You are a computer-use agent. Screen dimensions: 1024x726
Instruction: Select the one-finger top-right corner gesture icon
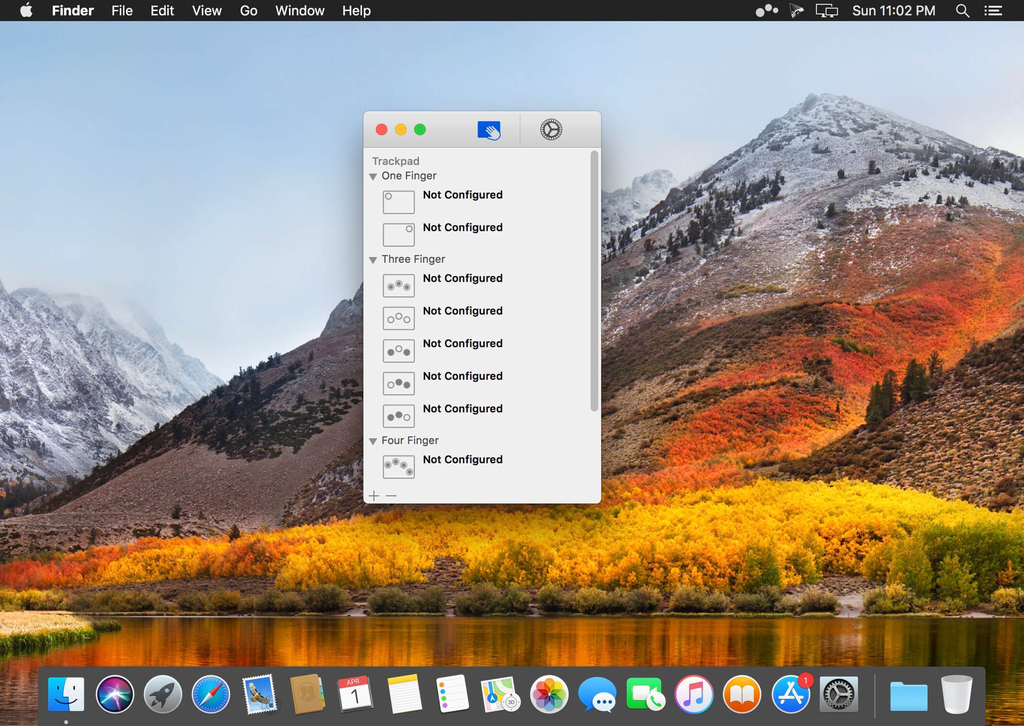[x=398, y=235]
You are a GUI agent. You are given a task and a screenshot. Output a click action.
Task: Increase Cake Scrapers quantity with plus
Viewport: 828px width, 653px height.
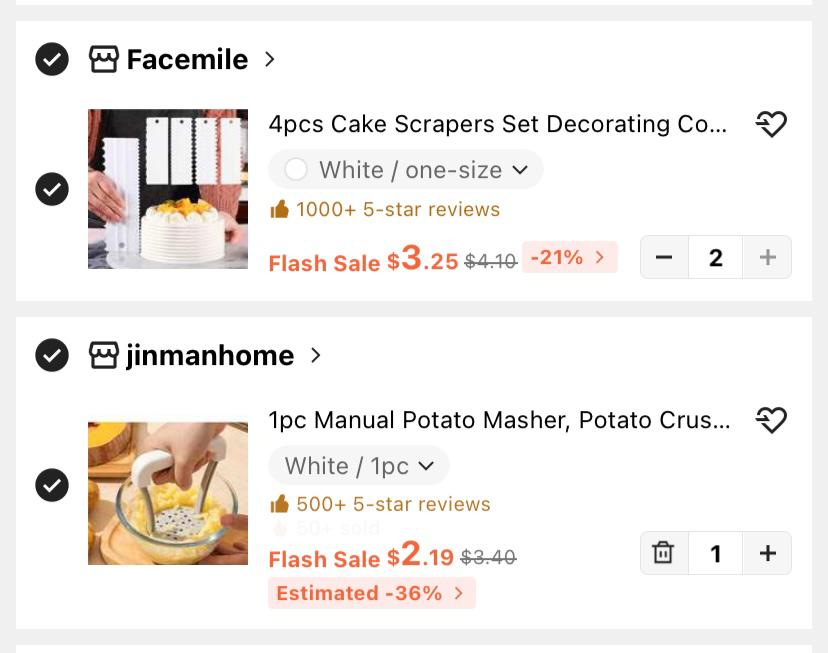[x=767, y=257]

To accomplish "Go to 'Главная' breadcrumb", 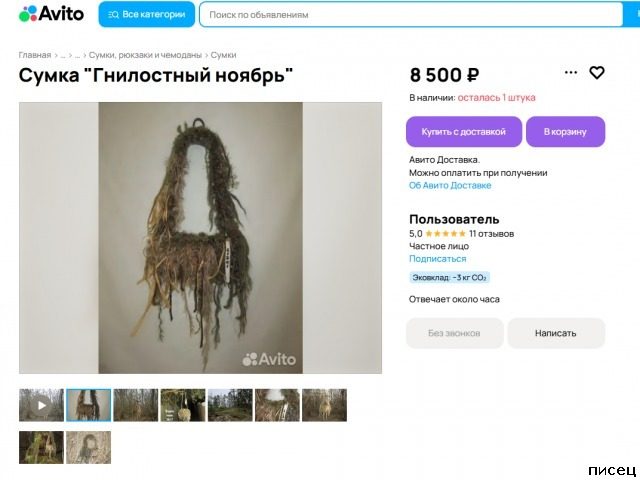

## Required work
Please state how many lines in the listing above hold the string "agent", and nothing more.

## Written response
2